Re: Replaying merges

Elijah Newren <newren@xxxxxxxxx> · Fri, 17 May 2024 18:45:32 -0700

Hi Johannes!

On Fri, May 17, 2024 at 5:35 PM Johannes Schindelin
<Johannes.Schindelin@xxxxxx> wrote:
>
> Hi Elijah,
>
> I took the suggestion to heart that you explained a couple of times to me:
> To replay merge commits (including their merge conflict resolutions) by
> using the _remerged_ commit as merge base, the original merge commit as
> merge head, and the newly-created merge (with conflicts and all) as HEAD.
>
> I noodled on this idea a bit until I got it into a usable shape that I
> applied to great effect when working on the recent embargoed releases.
>
> Here it is, the script [*1*] that I used (basically replacing all the
> `merge -C` instances in the rebase script with `replay-merge.sh`):
>
<snip>
> For the most part, this worked beautifully.

Cool to see someone try it out.

> However. The devil lies in the detail.

Yup, but details rather than detail.  ;-)

<snip>
> The biggest complication being the scenario... when a merge
> conflict had been addressed in the original merge commit, but in the
> replayed merge there is no conflict. In such a scenario, this script _will
> create not one, but two merge conflicts, nested ones_!

Only if merge.conflictStyle="diff3"; if merge.conflictStyle="merge",
then there will be no nested conflict (since the nested conflict comes
from the fact that the base version had a conflict itself).

This is one of the issues I noted in my write up a couple years ago:
https://github.com/newren/git/blob/replay/replay-design-notes.txt#L315-L316

Further, it can get worse, since in the current code the inner
conflict from the base merge could be an already arbitrarily nested
merge conflict with N levels (due to recursive merging allowing
arbitrary nested of merge conflicts), giving us an overall nesting of
N+1 merge conflicts rather than just the 2 you assumed.  That's ugly
enough, but we also need to worry about ensuring the conflict markers
from different merges get different conflict marker lengths, which
presents an extra challenge since the outer merge here is not part of
the original recursive merge.

In addition to these challenges, there's some other ones:
  * What about when the remerged commit and the newly-created merge
have the "same" conflict.  Does it actually look the "same" to the
diff machinery so that it can resolve the conflict away to how the
original merge resolved?  (Answer: not with a naive merge of these
three commits; we need to do some extra tweaking.  I'm actually
suprised you said this basic idea worked given this particular
problem.)
  * What about conflicts with binary files?  Or non-textual conflicts
of other types like modify/delete or rename/rename?

> I still do think that your idea has merit, but I fear that it won't ever
> be as easy as performing multiple three-way merges in succession.
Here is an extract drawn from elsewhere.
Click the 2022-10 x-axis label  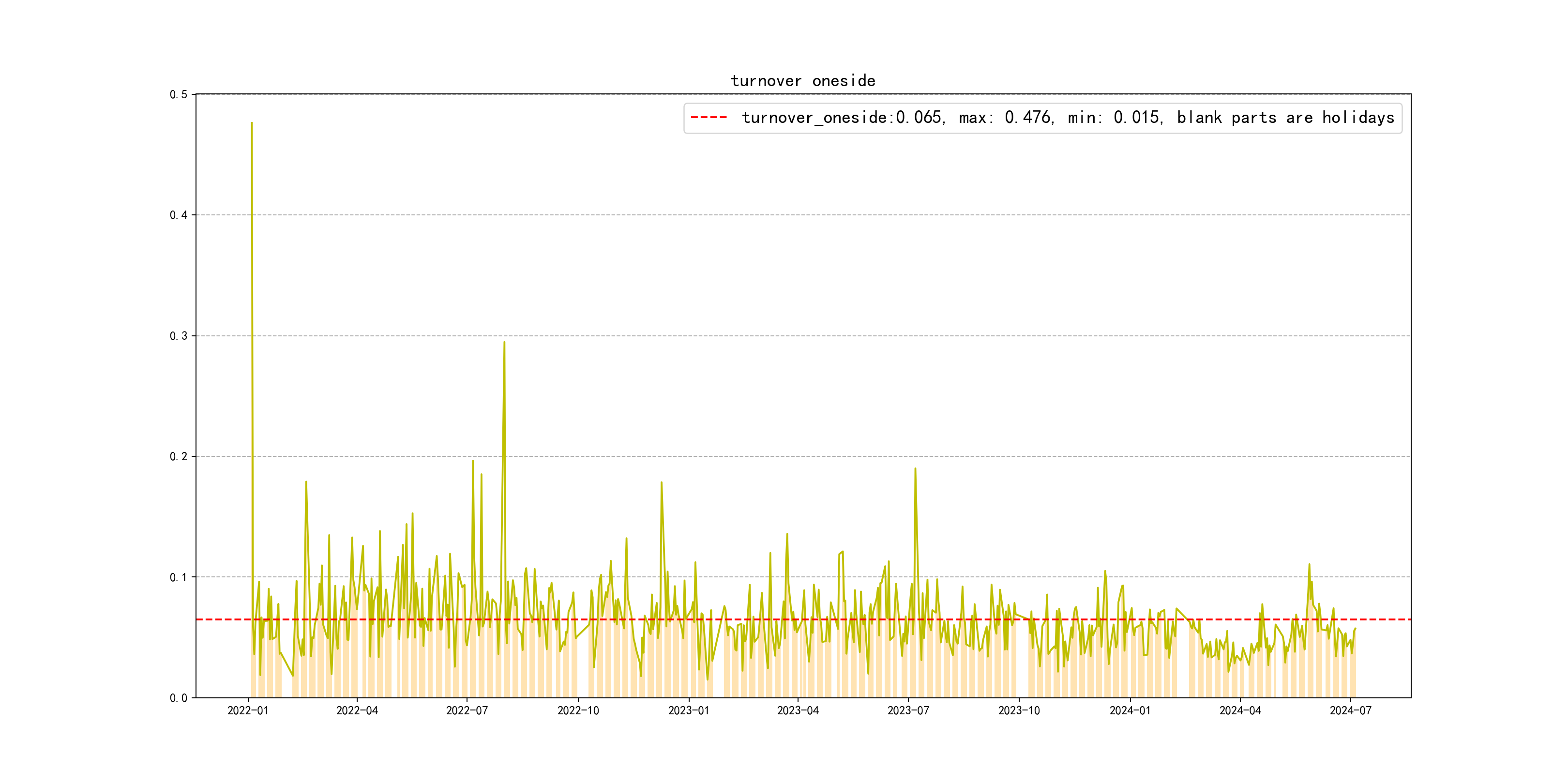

I totally agree we need to do more than the simple merge of those
three "commits"; I have ideas for this that address some of the
challenges over at
https://github.com/newren/git/blob/replay/replay-design-notes.txt#L264-L341

> To address the observed problem, the code will always have to be aware of
> unresolved conflicts in the provided merge base, so that it can handle
> them appropriately, and not treat them as plain text, so that no nested
> conflicts need to be created.

I agree we need to handle conflicts specially -- not only in the
provided merge base ('R' in my document) but also in the new merge of
the two parents (what you labelled HEAD and I labelled 'N').

> Unfortunately, I did not document properly in what precise circumstances
> those nested conflicts were generated (I was kind of busy trying to
> coordinate everything around the security bug-fix releases), but I hope to
> find some time soon to do so, and to turn them into a set of test cases
> that we can play with.

Yeah, we'll also need to add testcases for some of the other issues I
point out in that document.

I'm looking forward to my situation changing soon and hopefully
getting more time to work on things like this...